APELAÇÃO CÍVEL. AÇÃO DE INDENIZAÇÃO POR DANOS MORAIS. ABANDONO AFETIVO. AUTORA QUE ALEGA TER SIDO NEGLIGENCIADA DURANTE TODA SUA VIDA PELO GENITOR, COM O QUAL NÃO TERIA MANTIDO NENHUMA CONVIVÊNCIA. IMPROCEDÊNCIA NA ORIGEM. INSURGÊNCIA DA VENCIDA. ALEGAÇÃO DE QUE, EM HIPÓTESES COMO A PRESENTE, O DANO SERIA IN RE IPSA. TESE ABSOLUTAMENTE EQUIVOCADA. DEVER REPARATÓRIO QUE SÓ COMPORTA RECONHECIMENTO SE DEMONSTRADO A CONTENTO O ILÍCITO. ART. 186 DO CÓDIGO CIVIL. PRECEDENTES E DOUTRINA. DISTANCIAMENTO QUE, POR SI SÓ, NÃO CONFIGURA ABANDONO AFETIVO. HIPÓTESE DISTINGUIDA PELA AUSÊNCIA DE PROVA DO ABALO ANÍMICO. REPERCUSSÃO NEGATIVA DA FALTA DO PAI QUE, AO QUE SOBRESSAI DOS AUTOS, NÃO ATINGIU PATAMAR SIGNIFICATIVO A PONTO DE AUTORIZAR A REPARAÇÃO PECUNIÁRIA. SENTENÇA MANTIDA. RECURSO CONHECIDO E DESPROVIDO.

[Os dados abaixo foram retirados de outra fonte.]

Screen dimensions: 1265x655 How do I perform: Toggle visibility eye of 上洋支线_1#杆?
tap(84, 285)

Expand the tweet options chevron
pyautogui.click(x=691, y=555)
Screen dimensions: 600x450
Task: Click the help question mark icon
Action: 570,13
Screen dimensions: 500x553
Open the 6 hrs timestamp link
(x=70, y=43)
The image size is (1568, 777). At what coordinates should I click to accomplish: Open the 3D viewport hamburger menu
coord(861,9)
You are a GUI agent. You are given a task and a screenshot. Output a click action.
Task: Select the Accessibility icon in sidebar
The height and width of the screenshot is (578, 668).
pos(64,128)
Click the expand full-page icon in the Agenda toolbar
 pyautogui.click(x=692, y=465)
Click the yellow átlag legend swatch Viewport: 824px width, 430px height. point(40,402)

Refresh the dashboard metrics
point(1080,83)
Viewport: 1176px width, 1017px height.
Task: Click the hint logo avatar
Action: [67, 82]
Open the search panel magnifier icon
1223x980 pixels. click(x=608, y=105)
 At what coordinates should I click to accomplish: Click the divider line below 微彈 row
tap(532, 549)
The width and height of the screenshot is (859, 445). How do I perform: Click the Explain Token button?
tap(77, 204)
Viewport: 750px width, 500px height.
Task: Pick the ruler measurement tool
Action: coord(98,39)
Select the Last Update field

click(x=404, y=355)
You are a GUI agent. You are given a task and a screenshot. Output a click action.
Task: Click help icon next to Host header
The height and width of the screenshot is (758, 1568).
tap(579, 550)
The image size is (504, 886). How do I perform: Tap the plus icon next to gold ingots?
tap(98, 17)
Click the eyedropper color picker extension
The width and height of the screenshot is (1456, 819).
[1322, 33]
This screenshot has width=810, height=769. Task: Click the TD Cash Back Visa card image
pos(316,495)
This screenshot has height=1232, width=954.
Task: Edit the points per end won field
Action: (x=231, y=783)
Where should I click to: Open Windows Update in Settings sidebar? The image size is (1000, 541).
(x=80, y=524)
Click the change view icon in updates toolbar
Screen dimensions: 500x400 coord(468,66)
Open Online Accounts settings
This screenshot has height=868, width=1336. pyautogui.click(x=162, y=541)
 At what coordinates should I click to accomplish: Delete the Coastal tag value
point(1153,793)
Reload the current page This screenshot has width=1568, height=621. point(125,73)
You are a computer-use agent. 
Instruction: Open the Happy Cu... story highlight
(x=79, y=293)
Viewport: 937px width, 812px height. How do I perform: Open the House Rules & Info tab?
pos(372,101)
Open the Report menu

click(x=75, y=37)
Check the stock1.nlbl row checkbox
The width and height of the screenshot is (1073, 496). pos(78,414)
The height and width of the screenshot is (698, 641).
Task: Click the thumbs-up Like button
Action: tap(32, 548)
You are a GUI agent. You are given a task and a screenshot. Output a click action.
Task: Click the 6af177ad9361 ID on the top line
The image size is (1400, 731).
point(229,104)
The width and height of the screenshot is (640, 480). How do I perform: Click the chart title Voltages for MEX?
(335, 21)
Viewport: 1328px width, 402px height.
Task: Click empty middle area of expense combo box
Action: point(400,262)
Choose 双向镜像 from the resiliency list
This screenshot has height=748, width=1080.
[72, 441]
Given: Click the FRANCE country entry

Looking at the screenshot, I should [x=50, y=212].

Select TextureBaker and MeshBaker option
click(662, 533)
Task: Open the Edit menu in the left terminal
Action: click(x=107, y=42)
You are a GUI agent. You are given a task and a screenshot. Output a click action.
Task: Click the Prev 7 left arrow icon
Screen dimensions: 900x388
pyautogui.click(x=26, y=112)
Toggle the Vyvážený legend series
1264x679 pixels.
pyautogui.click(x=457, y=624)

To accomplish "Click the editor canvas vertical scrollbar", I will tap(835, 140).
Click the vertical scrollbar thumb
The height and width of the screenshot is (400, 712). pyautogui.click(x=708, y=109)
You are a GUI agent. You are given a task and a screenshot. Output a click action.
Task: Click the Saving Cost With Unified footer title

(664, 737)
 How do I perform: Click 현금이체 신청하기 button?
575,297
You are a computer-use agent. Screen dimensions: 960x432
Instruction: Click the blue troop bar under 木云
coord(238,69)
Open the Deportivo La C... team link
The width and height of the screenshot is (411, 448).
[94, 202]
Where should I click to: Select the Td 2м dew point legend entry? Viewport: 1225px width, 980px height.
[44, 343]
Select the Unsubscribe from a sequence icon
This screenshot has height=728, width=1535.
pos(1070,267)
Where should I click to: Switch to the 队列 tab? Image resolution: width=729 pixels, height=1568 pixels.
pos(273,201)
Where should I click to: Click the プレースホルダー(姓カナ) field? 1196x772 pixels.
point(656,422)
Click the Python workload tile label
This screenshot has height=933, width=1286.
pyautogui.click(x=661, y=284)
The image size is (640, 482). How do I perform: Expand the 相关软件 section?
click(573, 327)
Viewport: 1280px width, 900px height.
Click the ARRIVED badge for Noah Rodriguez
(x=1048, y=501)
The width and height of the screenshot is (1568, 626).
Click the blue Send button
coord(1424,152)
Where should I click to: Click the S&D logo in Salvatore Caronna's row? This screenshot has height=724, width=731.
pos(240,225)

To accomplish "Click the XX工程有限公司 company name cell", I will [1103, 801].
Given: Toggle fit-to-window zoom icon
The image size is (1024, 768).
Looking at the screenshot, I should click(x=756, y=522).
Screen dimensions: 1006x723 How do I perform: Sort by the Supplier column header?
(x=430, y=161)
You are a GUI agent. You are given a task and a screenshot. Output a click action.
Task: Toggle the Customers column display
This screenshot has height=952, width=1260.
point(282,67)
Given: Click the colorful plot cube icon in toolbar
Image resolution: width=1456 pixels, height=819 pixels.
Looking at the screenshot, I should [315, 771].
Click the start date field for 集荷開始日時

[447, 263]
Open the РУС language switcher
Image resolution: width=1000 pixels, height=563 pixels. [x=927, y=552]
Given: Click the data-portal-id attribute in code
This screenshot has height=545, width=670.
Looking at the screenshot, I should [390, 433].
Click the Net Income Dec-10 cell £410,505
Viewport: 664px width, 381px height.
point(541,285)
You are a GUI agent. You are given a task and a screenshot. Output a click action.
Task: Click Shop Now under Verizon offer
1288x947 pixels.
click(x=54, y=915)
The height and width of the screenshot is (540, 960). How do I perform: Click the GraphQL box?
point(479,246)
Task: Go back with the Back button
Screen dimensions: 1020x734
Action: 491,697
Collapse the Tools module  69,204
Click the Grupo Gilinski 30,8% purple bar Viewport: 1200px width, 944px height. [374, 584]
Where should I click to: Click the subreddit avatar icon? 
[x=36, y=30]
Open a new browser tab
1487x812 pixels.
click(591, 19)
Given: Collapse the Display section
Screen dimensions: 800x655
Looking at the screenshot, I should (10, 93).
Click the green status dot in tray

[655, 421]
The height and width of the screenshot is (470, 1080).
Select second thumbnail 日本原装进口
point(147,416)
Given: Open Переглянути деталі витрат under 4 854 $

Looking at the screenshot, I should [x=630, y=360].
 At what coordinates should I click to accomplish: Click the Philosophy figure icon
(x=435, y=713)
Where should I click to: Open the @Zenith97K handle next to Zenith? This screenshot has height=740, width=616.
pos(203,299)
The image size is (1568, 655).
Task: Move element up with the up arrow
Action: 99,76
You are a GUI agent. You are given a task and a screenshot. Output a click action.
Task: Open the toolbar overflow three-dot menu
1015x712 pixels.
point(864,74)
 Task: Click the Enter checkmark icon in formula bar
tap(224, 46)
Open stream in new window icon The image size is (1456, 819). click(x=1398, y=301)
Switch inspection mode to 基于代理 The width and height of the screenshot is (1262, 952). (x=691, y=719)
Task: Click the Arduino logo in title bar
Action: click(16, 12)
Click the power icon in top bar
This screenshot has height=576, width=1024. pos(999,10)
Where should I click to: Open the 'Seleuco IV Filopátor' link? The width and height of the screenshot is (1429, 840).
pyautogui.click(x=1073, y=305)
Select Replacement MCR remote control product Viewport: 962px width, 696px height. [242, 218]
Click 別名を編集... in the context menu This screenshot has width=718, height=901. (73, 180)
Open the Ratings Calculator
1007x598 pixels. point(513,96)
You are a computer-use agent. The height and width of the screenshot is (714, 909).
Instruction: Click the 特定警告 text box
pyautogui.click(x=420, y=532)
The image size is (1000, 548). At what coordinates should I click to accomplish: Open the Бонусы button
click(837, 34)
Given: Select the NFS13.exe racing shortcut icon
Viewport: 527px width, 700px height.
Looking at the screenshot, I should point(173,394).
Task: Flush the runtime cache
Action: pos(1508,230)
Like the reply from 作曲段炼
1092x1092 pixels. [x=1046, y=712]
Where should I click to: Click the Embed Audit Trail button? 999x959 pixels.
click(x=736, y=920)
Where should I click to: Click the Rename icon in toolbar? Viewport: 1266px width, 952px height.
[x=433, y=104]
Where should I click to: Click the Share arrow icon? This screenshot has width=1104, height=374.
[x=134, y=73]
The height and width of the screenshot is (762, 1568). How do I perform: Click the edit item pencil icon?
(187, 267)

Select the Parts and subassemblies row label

[…] Com efeito, a pretendida compensação pecuniária não restitui as coisas ao statu quo ante, já que não restauraria o sentimento não vivenciado, além do que, um pai condenado a indenizar o filho, por não lhe ter atendido as necessidades de afeto, encontra a barreira do litígio ao tentar (re)construir um bom relacionamento. Ademais, a possibilidade de compensação por danos morais, em razão do abandono psicológico exige a demonstração do ilícito civil, cujas especificidades ultrapassem, sobremaneira, o mero dissabor” (AgInt no Agravo em Recurso Especial n. 492.243/SP, rel. Min. Marco Buzzi, j. 5-6-2018)

(Apelação Cível nº 0000014-80.2013.8.24.0067, TJ/SC, j. 18/06/2019, Relator Desembargador Marcus Bittencourt)

Verifica-se, assim, que a jurisprudência não encontrou pacificidade acerca do tema, sendo imperiosa a análise do caso concreto para verificação da viabilidade do pedido.